The three models overlap – ‘circles’ in a Venn diagram forming a complex array of governance arrangements. Sue Lovell, a consultant who advises LSIS on governance issues and member of the steering group, says ‘Look a little deeper and even within each sub sector we find a very diverse range of purposes that makes it difficult to generalise. We seek the Holy Grail of governance, something we can all agree on, but it is probably not to be found in one solution. The grail will be in the acceptance and agreement of a range of approaches.’
Jo Matthew, research project manager and co-author of the report, says ‘There is a clear need for colleges to broaden the focus beyond the compliance model if they are to put more emphasis on localism and ‘place-shaping’ as the government wishes. ‘This calls for colleges to communicate more proactively with their local communities. Governance goes beyond the organisation and relates to the whole community, serving a wider purpose.’
Here again, respondents to the review said the reforms lacked clarity. ‘Information on innovative practice in the area of local engagement and ‘place-shaping’, and the implications for providers, should be collected and disseminated.’
There were strong feelings among governors that they are being placed in a position of exposure to unreasonable risk, and the report agrees. ‘Many college corporations have particular concerns about a perceived threat to their incorporated status arising from greater local authority involvement, and if inappropriately implemented this could have very negative consequences.’
Ron Hill, clerk to Calderdale and Doncaster colleges, carried out a critique of the research and says governors should not be too hung-up on machinery of government. ‘It may be an issue now but go back a few years and it was not. It is just the latest example of how, in an over-regulated FE sector, we are constantly having to try to find space for governance,’ he says. Governance was constantly marginalised by central agencies but now there was a real chance to take greater control.

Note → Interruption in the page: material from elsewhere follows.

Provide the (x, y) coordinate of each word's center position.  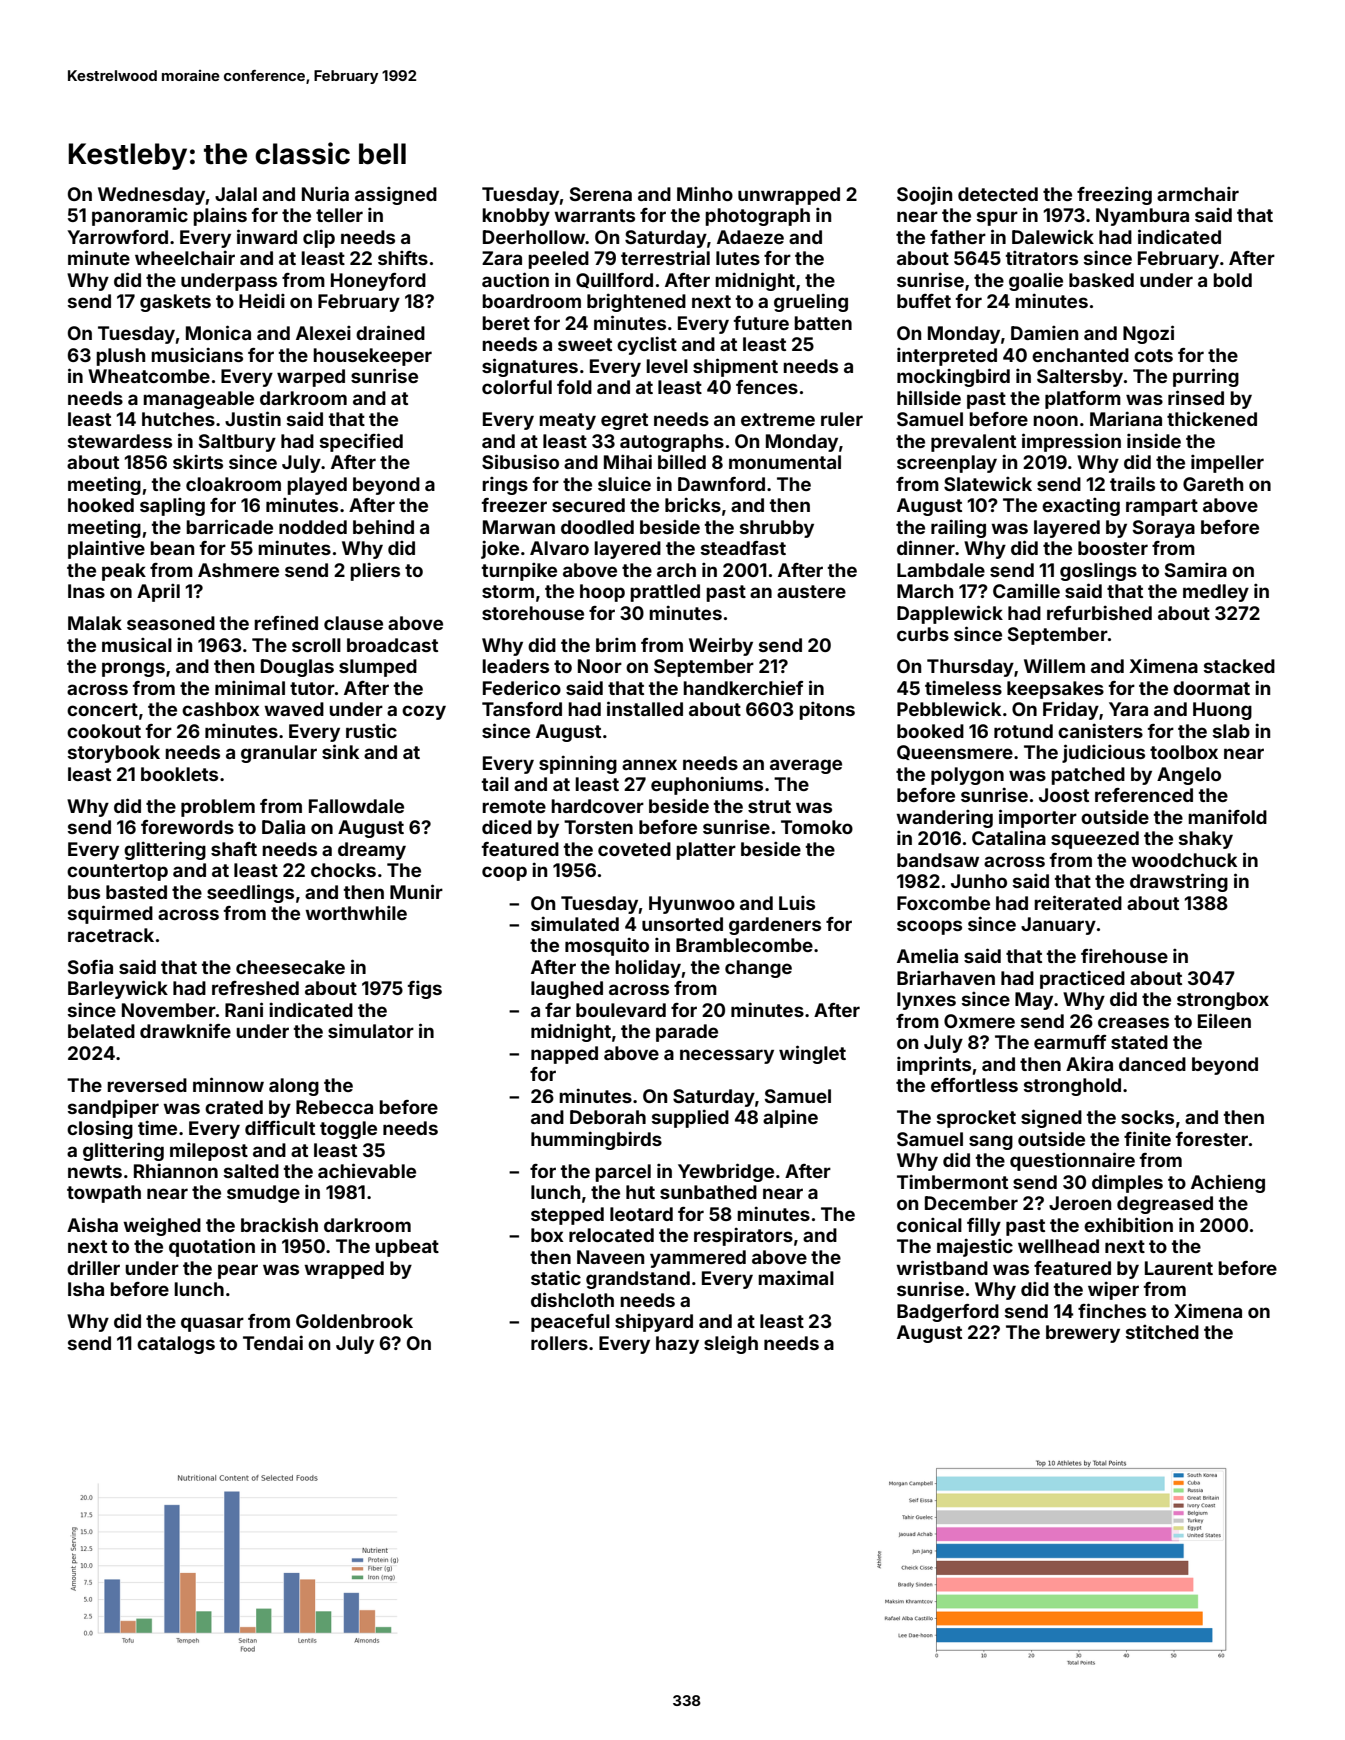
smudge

The urgency here is again spelled out in the review which says: ‘Almost without exception, governors, clerks and chairs responding to this study felt that current funding and regulatory arrangements – particularly of the LSC – were antithetical to effective institutional governance.’
For Brian Godbold, AoC governance development manager, this was a good starting point for change. ‘It’s about putting the ball back in the court of governors to potentially try and shape where they want to go.’ The AoC has 18 regional consultation events from January to March, engaging with all relevant organisations and making sure the voice of the governor is central. ‘If shared regulation is to succeed then this governance venture is the best way of achieving it, ’ he says.